Here is Prob. 15, Chap. 6, in the book Principles of Mathematical Analysis, by Walter Rudin, 3rd edition:
Suppose $f$ is a real, continuously differentiable function on $[a, b]$, $f(a) = f(b) = 0$, and $$ \int_a^b f^2 (x) \ \mathrm{d} x = 1. $$ Prove that $$ \int_a^b x f(x) f^\prime (x) \ \mathrm{d} x = - \frac{1}{2} $$ and that $$ \int_a^b \left[ f^\prime (x) \right]^2 \ \mathrm{d} x \cdot \int_a^b x^2 f^2 (x) \ \mathrm{d} x > \frac{1}{4}. $$
My Attempt:
As $f^\prime$ is continuous, so it is Riemann-integrable, by Theorem 6.8 in Rudin. Then by Theorem 6.22 in Rudin we can use integration by parts to obtain $$ \begin{align} \int_a^b x f(x) f^\prime (x) \ \mathrm{d} x &= \int_a^b x \frac{\mathrm{d}}{\mathrm{d} x} \left[ \frac{f^2(x)}{2} \right] \ \mathrm{d} x \\ &= b \frac{f^2(b)}{2} - a \frac{ f^2(a) }{2} - \int_a^b \frac{\mathrm{d} x}{\mathrm{d} x} \frac{ f^2(x) }{2} \ \mathrm{d} x \\ & \qquad \mbox{ [ using Theorem 6.22 in Rudin with $F(x) = x$ and $G(x) = \frac{f^2(x)}{2}$ ] } \\ &= 0 - 0 - \int_a^b \frac{f^2(x)}{2} \ \mathrm{d} x \\ &= -\frac{1}{2} \int_a^b f^2(x) \ \mathrm{d} x \\ &= -\frac{1}{2} \cdot 1 \\ &= -\frac{1}{2}. \tag{0} \end{align} $$
Here is the link to my Math SE post on the Holder's inequality for integrals:
Probs. 10 (a), (b), and (c), Chap. 6, in Baby Rudin: Holder's Inequality for Integrals
And, for $p=2$, the Holder's inequality is the Schwarz inequality for integrals.

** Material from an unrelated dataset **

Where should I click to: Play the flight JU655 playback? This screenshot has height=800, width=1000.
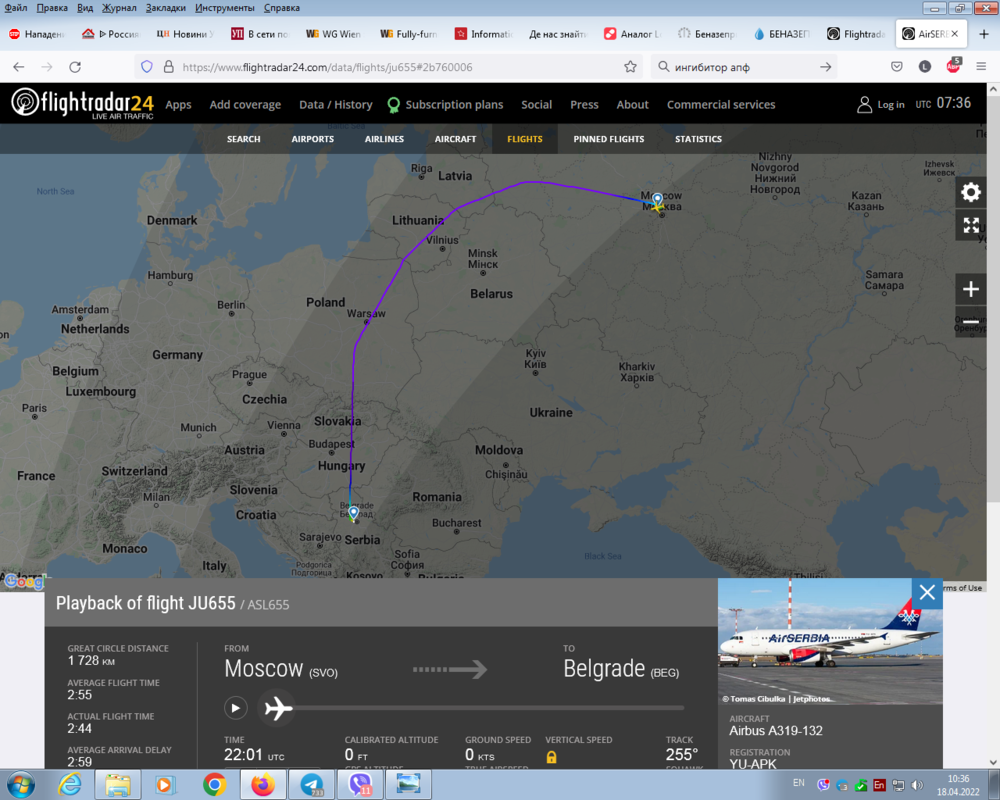pos(235,707)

Thus if $u$ and $v$ are complex Riemann-Stieltjes integrable functions with respect to a monotonically increasing function $\alpha$ on $[a, b]$, then $$ \left\lvert \int_a^b u v \ \mathrm{d} \alpha \right\rvert \leq \left( \int_a^b \lvert u \rvert^2 \ \mathrm{d} \alpha \right)^{1/2} \left( \int_a^b \lvert v \rvert^2 \ \mathrm{d} \alpha \right)^{1/2}. $$ Therefore, if $u$ and $v$ are real Riemann-Stieltjes integrable functions with respect to $\alpha$ on $[a, b]$, then we can rewrite the last inequality as $$ \left\lvert \int_a^b u v \ \mathrm{d} \alpha \right\rvert \leq \left( \int_a^b u^2 \ \mathrm{d} \alpha \right)^{1/2} \left( \int_a^b v^2 \ \mathrm{d} \alpha \right)^{1/2}. $$ If we put $\alpha = x$ in the last inequality, we obtain $$ \left\lvert \int_a^b u v \ \mathrm{d} x \right\rvert \leq \left( \int_a^b u^2 \ \mathrm{d} x \right)^{1/2} \left( \int_a^b v^2 \ \mathrm{d} x \right)^{1/2}, $$ and hence $$ \left\lvert \int_a^b u v \ \mathrm{d} x \right\rvert^2 \leq \int_a^b u^2 \ \mathrm{d} x \cdot \int_a^b v^2 \ \mathrm{d} x, $$ which is the same as $$ \left( \int_a^b u v \ \mathrm{d} x \right)^2 \leq \int_a^b u^2 \ \mathrm{d} x \cdot \int_a^b v^2 \ \mathrm{d} x, $$ which implies that $$ \int_a^b u^2 \ \mathrm{d} x \cdot \int_a^b v^2 \ \mathrm{d} x \geq \left( \int_a^b u v \ \mathrm{d} x \right)^2. \tag{1} $$
In (1) we put $u(x) = f^\prime(x)$ and $v(x) = x f(x)$ and obtain $$ \begin{align} \int_a^b \left[ f^\prime(x) \right]^2 \ \mathrm{d} x \cdot \int_a^b x^2 f^2(x) \ \mathrm{d} x &\geq \left( \int_a^b f^\prime(x) x f(x) \ \mathrm{d} x \right)^2 \\ &= \left( \int_a^b x f(x) f^\prime(x) \ \mathrm{d} x \right)^2 \\ &= \left( - \frac{1}{2} \right)^2 \qquad \mbox{ [ using (0) above ] } \\ &= \frac{1}{4}. \end{align} $$
Is what I've done so far correct? If so, then why is it that, unlike what Rudin has asserted, I've not obtained the strict inequality in the second calculation?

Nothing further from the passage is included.